The School's newsletter.

Coombabah State School is a public co-educational primary school located in the City of Gold Coast suburb of Coombabah, Queensland, Australia. It is administered by the Department of Education, with an enrolment of 729 students and a teaching staff of 54, as of 2023. The school serves students from Prep to Year 6 in the suburbs of Hope Island, Paradise Point, Hollywell, Runaway Bay and Coombabah.

== History ==
The school opened on 27 January 1981 to service the growing population in the area north of Biggera Waters. Classes began at the start of 1981 and were held at Biggera Waters Primary School until the present facilities were constructed. A few months later, Coombabah State relocated to the current school grounds. Coombabah State School was officially opened by Ivan Gibbs on 14 November 1981.

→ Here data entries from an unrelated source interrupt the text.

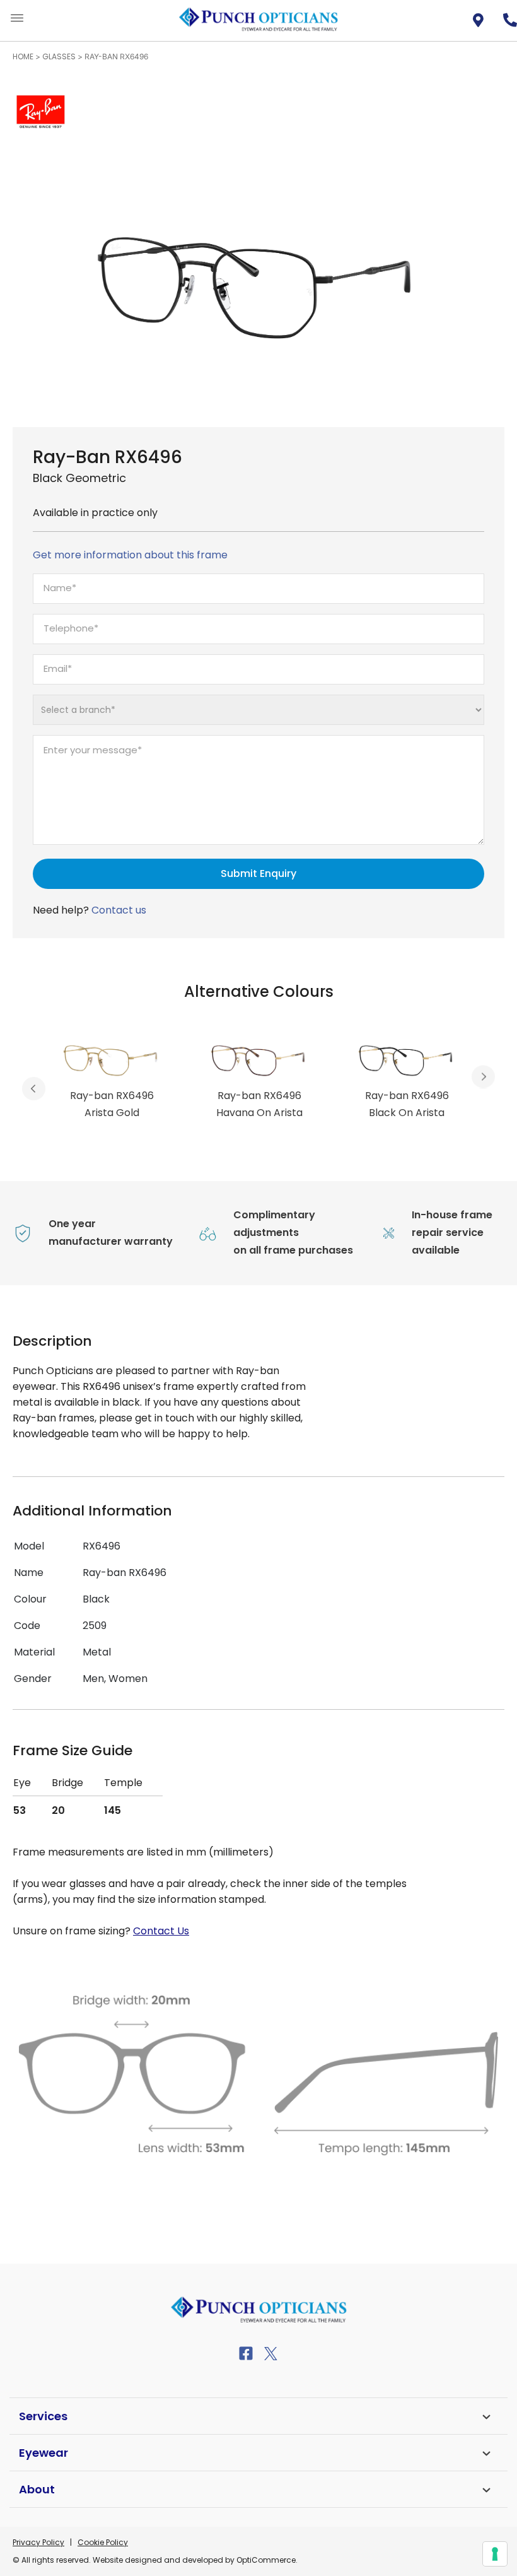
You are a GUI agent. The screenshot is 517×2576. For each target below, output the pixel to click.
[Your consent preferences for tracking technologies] (495, 2554)
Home (23, 56)
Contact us (118, 910)
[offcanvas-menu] (17, 18)
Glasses (59, 56)
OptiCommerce (266, 2560)
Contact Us (161, 1931)
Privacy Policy (38, 2542)
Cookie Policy (103, 2542)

Truancy was identified as a problem for Gold Coast schools, with typically 150 students at Coombabah State being absent each day in August 2009.

== Features of the curriculum ==
- Instrumental music program and a number of performing groups including Band, String Orchestra, Beginner's Strings, and Junior and Senior Choirs. At the 2005 Gold Coast Eisteddfod each of the groups that the school entered were placed, winning four places and a highly commended.
- Japanese culture and language studies in years 6–7.
- Advanced Learning Technology program including use of the Internet. The school was an early innovator in the use of classroom computers, including Logo and laptops.
- The school has two time capsules.
- Integrated studies, comprising society and environment, science, technology, and the arts are taught in all classes throughout the school and are structured around real life learning.

==Notable alumni==
- Scott Sattler, Rugby league player and manager.